Cosa ha reso così popolare Van Gogh che un po’ tutti riconoscono, anche chi non è esperto d’arte?
"La gente ama la strepitosa novità del colore, l’urlo del colore. Il suo occhio di pittore si concede la libertà di dipingere ciò che vede, ma straordinaria è anche la sua capacità di trasformazione che fa sì che l’erba all’improvviso diventi blu o un tronco d’albero rosso. L’aver avuto poi una vita drammatica, dolorosa, terminata con un probabile suicidio, ha poi di certo contribuito a farne un mito".
Tornando al suo spettacolo, questo groviglio di emozioni viene anzitutto esaltato in scena dalle immagini…
"Sì.

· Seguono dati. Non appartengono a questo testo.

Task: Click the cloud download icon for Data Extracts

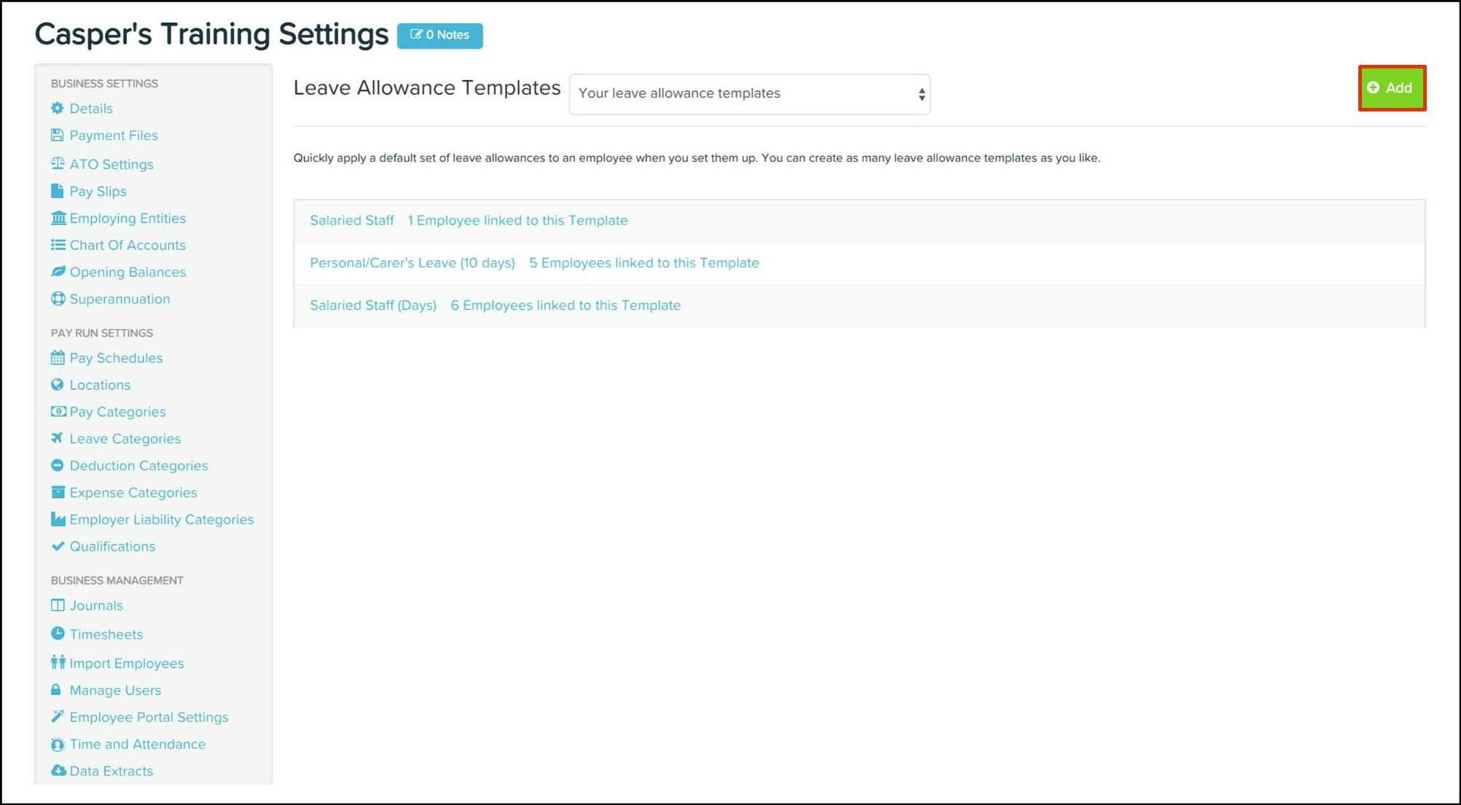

Sul palco abbiamo ricostruito una parte della camera di Vincent nella locanda di Auvers, con lo scrittoio, una sedia e una lampada. A questa sobrietà, che ben esprime il suo desiderio di una vita povera, fa da contraltare la ricchezza delle proiezioni. Pezzo forte della scenografia sono, infatti, i tre grandi schermi che trasmettono video che in qualche modo raccontano i suoi quadri e i suoi luoghi". La musica ha un ruolo importante. Come è nata la collaborazione con Battiato e qualche rapporto aveva il cantautore con Van Gogh?
"Conobbi Battiato una decina d’anni fa e il nostro connubio iniziò a Bologna, nel 2014, con lo spettacolo ‘La ragazza con l’orecchino di perla’, in cui il cantautore non solo compose le musiche ma interpretò il ruolo maturo di Veermer".
E non è finita lì.
"No, due anni dopo, ci siamo ritrovati a chiacchierate alla mia mostra ‘Linea d’ombra’ a Treviso, proprio davanti ad alcuni quadri di van Gogh. E ci siamo trovati molto in sintonia. Dell’artista, Battiato amava la capacità di rapportarsi contemporaneamente con la carne e con lo spirito, il precipitare negli abissi e il risalire ad altezze celesti. Così, ho chiesto il consenso alla sua famiglia per poter usare alcune delle sue musiche strumentali".